Karl Nolle, MdL
DNN/LVZ, 13.03.2004
Sachsens Polizeipräsident Pilz steht vor dem Aus
Dresden. Für Sachsens obersten Polizisten wird die Luft endgültig dünn. Seit Wochen gibt es Vorwürfe gegen Polizeipräsident Eberhard Pilz im Dutzend - nicht zuletzt wegen Alkoholproblemen und der widerrechtlichen Nutzung seines Dienstfahrers für Privatzwecke. Und: Es ist nicht das erste Mal. Bereits Ende der 80-er Jahre wurde Pilz mit schwer wiegenden Vorwürfen konfrontiert, damals noch in Bayern. Das Prekäre: Die Themen damals wie heute sind ähnlich, drehen sich um Alkohol und Untreue - und um mögliche Geheimdienstverbindungen nach Tschechien. Grund: Pilz war für die bayerische Polizei Verbindungsbeauftragter Richtung Ostnachbarn. Auslöser des Konflikts in Bayern war Klaus Deml, ein Kriminalhauptkommissar außer Dienst. Der äußerte den Verdacht, dass sein damaliger Chef, der Erste Polizeihauptkommissar Pilz, es mit den Gesetzen nicht so genau nehme.
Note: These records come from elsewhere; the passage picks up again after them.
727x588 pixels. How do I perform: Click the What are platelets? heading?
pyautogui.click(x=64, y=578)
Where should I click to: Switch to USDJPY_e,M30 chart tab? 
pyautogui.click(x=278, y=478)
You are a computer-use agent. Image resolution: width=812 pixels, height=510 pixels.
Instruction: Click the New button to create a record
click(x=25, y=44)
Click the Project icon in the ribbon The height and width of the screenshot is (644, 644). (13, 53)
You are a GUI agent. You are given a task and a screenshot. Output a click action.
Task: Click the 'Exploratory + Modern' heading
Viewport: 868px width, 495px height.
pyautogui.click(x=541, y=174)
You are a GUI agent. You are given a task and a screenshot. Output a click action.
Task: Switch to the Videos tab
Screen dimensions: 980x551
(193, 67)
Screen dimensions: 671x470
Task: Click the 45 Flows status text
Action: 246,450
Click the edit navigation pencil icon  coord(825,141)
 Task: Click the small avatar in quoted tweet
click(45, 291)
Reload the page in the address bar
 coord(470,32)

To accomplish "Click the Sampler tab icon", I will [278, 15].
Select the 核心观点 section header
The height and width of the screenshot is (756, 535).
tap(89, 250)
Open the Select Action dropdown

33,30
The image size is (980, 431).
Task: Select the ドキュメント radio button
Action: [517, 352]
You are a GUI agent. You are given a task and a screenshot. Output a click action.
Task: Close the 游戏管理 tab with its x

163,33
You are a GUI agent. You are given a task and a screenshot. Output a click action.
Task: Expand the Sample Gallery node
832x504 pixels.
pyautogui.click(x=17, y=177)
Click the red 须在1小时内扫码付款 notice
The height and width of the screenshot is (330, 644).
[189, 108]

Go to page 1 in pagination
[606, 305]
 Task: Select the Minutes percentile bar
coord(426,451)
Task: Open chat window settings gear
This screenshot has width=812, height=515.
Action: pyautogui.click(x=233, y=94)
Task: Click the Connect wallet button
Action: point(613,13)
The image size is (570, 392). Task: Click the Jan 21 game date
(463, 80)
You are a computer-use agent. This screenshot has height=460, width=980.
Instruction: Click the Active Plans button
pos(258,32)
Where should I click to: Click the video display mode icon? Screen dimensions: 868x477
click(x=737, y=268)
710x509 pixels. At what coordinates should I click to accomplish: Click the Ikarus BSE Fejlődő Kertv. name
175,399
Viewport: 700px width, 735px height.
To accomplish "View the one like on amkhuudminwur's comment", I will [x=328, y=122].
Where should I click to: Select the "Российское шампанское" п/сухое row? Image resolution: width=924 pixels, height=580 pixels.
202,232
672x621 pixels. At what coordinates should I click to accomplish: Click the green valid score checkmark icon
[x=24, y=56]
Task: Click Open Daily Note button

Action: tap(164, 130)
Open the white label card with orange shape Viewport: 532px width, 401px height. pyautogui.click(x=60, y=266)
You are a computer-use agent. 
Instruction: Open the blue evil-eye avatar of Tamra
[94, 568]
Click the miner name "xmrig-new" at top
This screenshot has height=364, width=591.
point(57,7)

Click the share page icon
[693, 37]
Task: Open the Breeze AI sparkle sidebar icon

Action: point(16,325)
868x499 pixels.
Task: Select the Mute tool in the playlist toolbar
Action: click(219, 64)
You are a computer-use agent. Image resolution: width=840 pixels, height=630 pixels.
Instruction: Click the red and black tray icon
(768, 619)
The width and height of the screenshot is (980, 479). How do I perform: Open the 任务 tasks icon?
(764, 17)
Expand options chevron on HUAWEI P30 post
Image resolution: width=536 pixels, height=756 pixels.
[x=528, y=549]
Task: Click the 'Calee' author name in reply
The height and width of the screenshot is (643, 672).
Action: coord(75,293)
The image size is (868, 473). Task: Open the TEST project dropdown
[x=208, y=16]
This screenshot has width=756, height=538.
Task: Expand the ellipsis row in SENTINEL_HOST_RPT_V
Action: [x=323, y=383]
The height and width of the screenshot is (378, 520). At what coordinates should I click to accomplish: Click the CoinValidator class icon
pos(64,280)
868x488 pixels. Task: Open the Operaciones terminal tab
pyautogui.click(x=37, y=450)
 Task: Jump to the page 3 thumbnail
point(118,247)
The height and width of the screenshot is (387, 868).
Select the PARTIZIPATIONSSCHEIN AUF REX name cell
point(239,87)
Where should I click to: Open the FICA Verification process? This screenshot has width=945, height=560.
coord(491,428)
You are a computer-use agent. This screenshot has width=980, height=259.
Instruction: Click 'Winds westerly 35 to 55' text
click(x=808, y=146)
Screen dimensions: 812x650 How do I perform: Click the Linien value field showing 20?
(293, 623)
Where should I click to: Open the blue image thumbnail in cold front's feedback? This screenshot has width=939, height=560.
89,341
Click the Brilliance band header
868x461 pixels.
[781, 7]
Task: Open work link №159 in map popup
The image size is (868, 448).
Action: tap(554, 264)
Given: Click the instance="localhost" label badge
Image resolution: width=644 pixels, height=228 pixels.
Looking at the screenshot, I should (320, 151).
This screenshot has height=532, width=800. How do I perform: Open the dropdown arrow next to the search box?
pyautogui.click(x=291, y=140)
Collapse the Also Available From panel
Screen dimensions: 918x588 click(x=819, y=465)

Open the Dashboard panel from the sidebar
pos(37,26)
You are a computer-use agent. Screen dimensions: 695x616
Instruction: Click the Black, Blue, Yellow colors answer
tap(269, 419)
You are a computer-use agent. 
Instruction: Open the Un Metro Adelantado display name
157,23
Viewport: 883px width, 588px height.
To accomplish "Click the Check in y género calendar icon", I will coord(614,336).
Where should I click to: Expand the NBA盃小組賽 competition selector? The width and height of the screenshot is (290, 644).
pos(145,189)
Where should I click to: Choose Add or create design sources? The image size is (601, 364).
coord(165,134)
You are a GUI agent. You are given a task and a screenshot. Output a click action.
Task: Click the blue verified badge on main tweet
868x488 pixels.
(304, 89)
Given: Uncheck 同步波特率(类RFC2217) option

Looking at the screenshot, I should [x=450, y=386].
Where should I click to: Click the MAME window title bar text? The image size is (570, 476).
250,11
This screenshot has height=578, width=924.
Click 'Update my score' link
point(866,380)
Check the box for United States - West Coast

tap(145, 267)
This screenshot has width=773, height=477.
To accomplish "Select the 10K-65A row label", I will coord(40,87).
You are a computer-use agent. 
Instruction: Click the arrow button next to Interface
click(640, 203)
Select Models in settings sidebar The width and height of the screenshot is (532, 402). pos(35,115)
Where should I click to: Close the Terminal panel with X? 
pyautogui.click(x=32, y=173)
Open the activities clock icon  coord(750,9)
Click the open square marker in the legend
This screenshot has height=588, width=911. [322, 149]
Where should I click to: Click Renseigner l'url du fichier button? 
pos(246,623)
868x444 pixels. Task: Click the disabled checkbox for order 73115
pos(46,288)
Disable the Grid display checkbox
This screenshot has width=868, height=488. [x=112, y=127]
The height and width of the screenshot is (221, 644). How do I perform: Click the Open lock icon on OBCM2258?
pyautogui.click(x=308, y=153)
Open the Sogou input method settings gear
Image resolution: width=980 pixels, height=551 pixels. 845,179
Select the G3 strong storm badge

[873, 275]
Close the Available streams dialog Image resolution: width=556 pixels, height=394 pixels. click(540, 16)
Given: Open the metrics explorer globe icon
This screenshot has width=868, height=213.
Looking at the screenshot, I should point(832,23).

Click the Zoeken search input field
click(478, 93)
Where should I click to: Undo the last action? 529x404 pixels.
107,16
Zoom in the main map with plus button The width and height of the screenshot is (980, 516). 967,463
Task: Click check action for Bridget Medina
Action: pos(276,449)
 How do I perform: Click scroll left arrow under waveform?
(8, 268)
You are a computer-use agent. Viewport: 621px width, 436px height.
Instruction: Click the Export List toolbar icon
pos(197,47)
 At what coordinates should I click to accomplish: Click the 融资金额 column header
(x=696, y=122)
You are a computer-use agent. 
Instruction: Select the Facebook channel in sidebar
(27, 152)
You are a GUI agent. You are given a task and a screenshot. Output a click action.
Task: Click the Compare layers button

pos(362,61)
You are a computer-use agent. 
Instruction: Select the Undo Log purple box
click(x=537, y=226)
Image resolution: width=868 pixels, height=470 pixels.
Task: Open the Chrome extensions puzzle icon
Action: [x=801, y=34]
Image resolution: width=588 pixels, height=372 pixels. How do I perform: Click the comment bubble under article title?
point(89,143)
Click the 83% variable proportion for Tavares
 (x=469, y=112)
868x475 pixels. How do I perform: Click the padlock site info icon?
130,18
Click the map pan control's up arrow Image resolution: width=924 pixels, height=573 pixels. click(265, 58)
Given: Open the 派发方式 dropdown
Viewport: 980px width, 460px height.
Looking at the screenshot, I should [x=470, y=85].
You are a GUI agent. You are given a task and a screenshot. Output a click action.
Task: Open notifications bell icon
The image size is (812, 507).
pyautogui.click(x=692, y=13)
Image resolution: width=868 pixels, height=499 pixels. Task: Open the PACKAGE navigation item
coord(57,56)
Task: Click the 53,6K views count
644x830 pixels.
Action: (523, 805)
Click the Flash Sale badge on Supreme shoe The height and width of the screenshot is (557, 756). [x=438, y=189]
Konkret lauteten die Vorwürfe: Steuer- und Zollvergehen, versuchte Strafvereitelung im Amt, Trunkenheit am Steuer. Es folgten ein Vorprüfverfahren, eine Meldung bei der Generalbundesanwaltschaft sowie eine Strafanzeige im Februar 1989. Die Ermittlungen freilich wurden von der Regensburger Staatsanwaltschaft eingestellt. Ein Tatnachweis sei nicht zu führen, lautete die Begründung. Deml allerdings sah darin ein Komplott, ein Geflecht aus Freundschaftsdiensten und parteipolitischen Verbindungen. Grund: Das CSU-Mitglied Pilz hatte offenbar Führsprecher bis hin zu höchsten Kreise. Unter anderem ging es um den damaligen CSU-Fraktionsvorsitzenden Gerold Tandler, der sich in anderer Sache schon mal schriftlich für Pilz bei Franz Josef Strauß eingesetzt hatte.
In der aktuellen Gemengelage in Sachsen werden die Vorgänge aus Bayern für Pilz zum akuten Problem. Denn auch derzeit gibt es Vorwürfe gegen den Polizeichef wegen "verbaler Ausfälle" gegenüber Frauen, so der SPD-Landtagsabgeordnete Karl Nolle, garniert mit Schnaps- und Biergerüchten. Vor allem aber hält sich in Polizeikreisen eisern der Verdacht, der Dienstfahrer von Pilz sei seinem Chef auch privat zu Diensten gewesen - bei Malerarbeiten. Zwar hatte der Polizeichef dies erst vor Tagen allgemein zurückgewiesen, auf konkrete Nachfragen aber nicht exakt geantwortet.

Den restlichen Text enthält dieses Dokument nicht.